My immediate reaction to her voice was the stupid 16-year-old. But as is almost always the case, I mentally sent his surly hormonal ass to his metaphorical room and listened as an adult. And I have to tell you, Stoltz is fucking great. She hits all the sweets spots necessary to get me over the clean female vocal hump. She has range and a decent conservatism of her own vibrato and gravitas. I would call her voice very much akin to Bruce Dickinson’s, both in how she punctuates and how she carries the notes.
The music she sings upon is trad metal in the traddest sense of the word. It is that just-the-other-side-of-1983 style: lots of mid paces, gallopings, and the occasional quieter moments you used to find in post NWOBHM bands of that era. And lots, and I mean LOTS of tasty riffing, clear as a bell by way of guitarist Jeremy Sosville, whose setup has a “Swords and Tequila” sound that satisfies even when weighed against the overdriven glory of modern guitar production. With Erica taking on bass duties, drummer Nathan Honor rounds out the band, and his style is snare-heavy, but not in the rolling sense and more in “the accent of the off-beat” sense. Very cool.
Add those vocals to this, and you have a recipe for throwback metal greatness. From the anthemic pounding “Meditation (All My Gods Are Dead)” to the subtler, somewhat Queensrychian “The Poisoner” to the straight forward Motörhead-ish rocker “For the Wicked”, the band plays it like they were right there in the heyday of arena metal.

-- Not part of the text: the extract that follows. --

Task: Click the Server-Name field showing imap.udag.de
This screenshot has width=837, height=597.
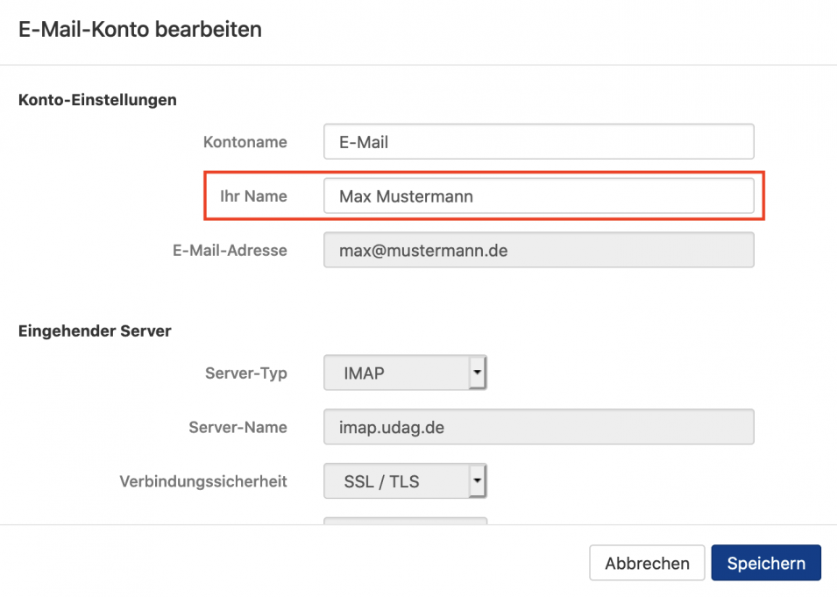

But where the band lets us down is in the recording. The sound of this record makes me think of a very well-produced demo with a lot of single-take performances and not a lot of backing tracks for rhythm guitars. It sounds like the vocals have had a few echo effects added, but otherwise the sound is of a rental space and a four-track. Now and then Sosville’s guitars get some massive double tracking, but generally the sound is strangely empty.
…which may be the intention. My death-metal-addled brain may be looking for wall of guitar and finding designed empty space. Fair enough. But it does create the occasional moment where the band sounds out of sync. Just here and there, not consistently, which makes me wonder whether they are just a little off—which I doubt as the band otherwise sounds like a gig-forged trio—or whether the production style does them a disservice?
Whichever it is, the simplicity and joy the band wrings from their songs all but negates the defects. As for my pathetic misogynistic reluctance to give a lady singer a break—hey, I am still growing. And Stoltz’ voice puts a shotgun to my back and tells me to get my old ass moving.
So, if you will excuse me, I got to move.